O alcance do meu olhar tem, portanto, um quarto de século. Para mim, é como se a cidade que adotei para morar estivesse completando 25 anos. Naturalmente, a condição de jornalista me coloca como observador contínuo, pois nesse ofício todo o santo dia é preciso prestar atenção aos fatos e às notícias. Nesse período, em algumas áreas, a cidade soube explorar a sua vocação de centro comercial regional. Essa condição salta aos olhos quando se constata a consolidação de quatro grandes centros comerciais ou a vertiginosa expansão mobiliária que mudou radicalmente a fotografia da cidade. Ribeirão Preto ainda conseguiu projetar-se com pelo menos três eventos reconhecidos nacionalmente, casos da Agrishow, da Feira do Livro e do João Rock.

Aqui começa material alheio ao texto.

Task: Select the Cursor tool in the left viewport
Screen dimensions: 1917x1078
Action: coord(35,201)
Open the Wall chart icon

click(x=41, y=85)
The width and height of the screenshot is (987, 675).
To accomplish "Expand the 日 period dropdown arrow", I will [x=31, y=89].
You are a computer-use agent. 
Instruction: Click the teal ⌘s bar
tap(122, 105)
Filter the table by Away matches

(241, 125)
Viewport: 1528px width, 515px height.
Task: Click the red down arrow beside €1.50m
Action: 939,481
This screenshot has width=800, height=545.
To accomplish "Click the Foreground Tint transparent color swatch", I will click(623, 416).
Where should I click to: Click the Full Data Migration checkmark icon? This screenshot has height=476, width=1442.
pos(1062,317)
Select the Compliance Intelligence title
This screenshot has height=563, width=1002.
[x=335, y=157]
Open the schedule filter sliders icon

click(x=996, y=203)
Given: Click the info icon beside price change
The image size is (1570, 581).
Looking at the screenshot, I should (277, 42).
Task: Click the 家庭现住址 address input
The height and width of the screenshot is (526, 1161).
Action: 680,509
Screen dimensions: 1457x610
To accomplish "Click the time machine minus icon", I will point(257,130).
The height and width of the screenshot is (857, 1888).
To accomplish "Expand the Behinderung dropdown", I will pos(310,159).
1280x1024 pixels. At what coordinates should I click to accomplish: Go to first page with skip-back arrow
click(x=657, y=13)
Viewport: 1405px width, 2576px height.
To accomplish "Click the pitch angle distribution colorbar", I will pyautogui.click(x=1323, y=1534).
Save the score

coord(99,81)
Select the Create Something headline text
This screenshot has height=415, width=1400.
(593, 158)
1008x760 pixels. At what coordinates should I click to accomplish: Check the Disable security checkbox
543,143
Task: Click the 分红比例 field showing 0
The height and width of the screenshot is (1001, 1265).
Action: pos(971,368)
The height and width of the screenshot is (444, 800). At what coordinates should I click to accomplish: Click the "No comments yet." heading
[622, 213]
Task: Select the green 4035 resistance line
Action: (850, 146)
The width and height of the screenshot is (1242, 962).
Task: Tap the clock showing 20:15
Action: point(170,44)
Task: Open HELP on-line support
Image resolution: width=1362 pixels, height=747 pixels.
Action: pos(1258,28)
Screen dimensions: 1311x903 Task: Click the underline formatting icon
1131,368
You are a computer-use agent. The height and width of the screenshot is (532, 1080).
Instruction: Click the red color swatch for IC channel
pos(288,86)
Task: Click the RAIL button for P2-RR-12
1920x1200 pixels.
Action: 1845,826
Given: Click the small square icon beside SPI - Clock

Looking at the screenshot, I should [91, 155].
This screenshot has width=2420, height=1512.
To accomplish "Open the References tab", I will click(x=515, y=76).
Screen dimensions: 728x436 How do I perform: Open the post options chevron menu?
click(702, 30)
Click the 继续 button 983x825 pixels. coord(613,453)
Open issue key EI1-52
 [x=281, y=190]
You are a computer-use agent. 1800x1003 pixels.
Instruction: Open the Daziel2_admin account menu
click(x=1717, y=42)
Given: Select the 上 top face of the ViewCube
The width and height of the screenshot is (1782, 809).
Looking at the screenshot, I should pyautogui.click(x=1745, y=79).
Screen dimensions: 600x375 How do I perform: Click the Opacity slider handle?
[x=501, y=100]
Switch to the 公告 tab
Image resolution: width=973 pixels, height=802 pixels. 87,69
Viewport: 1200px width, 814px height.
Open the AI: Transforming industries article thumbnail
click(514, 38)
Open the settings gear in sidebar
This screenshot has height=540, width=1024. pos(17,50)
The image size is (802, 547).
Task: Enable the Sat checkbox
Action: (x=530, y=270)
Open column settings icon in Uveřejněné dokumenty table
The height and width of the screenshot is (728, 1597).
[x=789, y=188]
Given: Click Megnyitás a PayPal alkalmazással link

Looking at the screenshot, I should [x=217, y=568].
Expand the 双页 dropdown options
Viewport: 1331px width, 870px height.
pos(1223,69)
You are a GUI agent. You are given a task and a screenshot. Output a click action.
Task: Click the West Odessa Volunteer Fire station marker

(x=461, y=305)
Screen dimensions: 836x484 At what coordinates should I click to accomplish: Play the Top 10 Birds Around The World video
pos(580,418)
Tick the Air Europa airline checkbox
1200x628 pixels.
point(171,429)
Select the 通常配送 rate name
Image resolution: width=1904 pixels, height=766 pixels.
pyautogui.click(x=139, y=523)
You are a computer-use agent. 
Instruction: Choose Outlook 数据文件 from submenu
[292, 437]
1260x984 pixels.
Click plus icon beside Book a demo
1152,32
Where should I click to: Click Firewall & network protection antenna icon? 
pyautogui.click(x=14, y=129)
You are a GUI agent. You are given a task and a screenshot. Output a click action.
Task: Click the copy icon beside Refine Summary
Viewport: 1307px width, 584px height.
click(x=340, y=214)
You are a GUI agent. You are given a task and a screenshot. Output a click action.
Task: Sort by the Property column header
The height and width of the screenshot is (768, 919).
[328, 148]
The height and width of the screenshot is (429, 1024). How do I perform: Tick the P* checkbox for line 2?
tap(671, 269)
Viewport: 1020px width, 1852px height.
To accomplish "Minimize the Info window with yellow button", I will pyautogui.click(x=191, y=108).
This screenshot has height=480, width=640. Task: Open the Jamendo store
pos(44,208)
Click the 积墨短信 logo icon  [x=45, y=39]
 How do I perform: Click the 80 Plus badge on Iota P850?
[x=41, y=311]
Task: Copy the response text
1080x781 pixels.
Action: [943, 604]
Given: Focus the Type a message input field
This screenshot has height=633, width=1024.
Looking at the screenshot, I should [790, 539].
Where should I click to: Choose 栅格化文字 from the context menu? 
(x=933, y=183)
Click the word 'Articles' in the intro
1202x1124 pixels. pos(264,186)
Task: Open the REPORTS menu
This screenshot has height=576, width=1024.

Contudo, os problemas se multiplicaram e o mais grave deles hoje amedronta qualquer cidadão: a insegurança.  Em 1989, nas conversas com moradores da cidade, era difícil encontrar alguém que tivesse sido furtado ou roubado. Hoje, está difícil encontrar quem ainda não foi vítima de violência ou que não tenha um parente próximo nessa condição. Esta coluna, por exemplo, foi batizada de “Visão do Front” porque a vida foi virando um campo de batalhas cada vez mais violento. Também foram notórias as quedas na qualidade da saúde pública, da educação e do transporte público. Na década de 90, também aconteciam erros médicos, mas não eram uma triste rotina como a de hoje. Não houve avanços significativos nas questões ambientais, continuamos desperdiçando água e as áreas verdes e de lazer são insuficientes para a população. O mais grave é que o estado ribeirãopretano, entendido como a extensa lista de órgãos públicos das três esferas de poder, ausentou-se da periferia, deixando, principalmente, a juventude à mercê da própria sorte.

O espaço deste texto está acabando e alguém pode estar se perguntando: de quem é a culpa? A culpa é de todos os 650 mil moradores da cidade e dos milhares que se divertem, estudam e trabalham nesta cidade. O novo conceito de cidadania, surgido justamente nesses últimos 25 anos, tornou todos os moradores do Município corresponsáveis pela escolha dos governantes, pelo acompanhamento da gestão e pela cobrança de soluções. Com o advento das mídias sociais, uma nova postura mais participativa começa a surgir, ainda, carecendo de correções de rumo. No mundo, no Brasil ou no Estado de São Paulo, existem hoje cidades em melhores condições do que Ribeirão Preto. Assim, dividem essa responsabilidade pelos indicadores atuais desta cidade, pelas velas que se acendem e pelas que se apagam, os eleitores, os políticos, as entidades representativas, as igrejas, a imprensa e todos aqueles que poderiam ter ajudado a construir uma cidade melhor e não conseguiram, ou que, simplesmente, pecaram pela omissão. O grau de desenvolvimento e de qualidade de vida de uma cidade sempre são resultado do produto das relações sociais. A partir desta reflexão própria para o aniversário, sobre os erros e os acertos, é possível pensar sobre a necessidade do recomeço.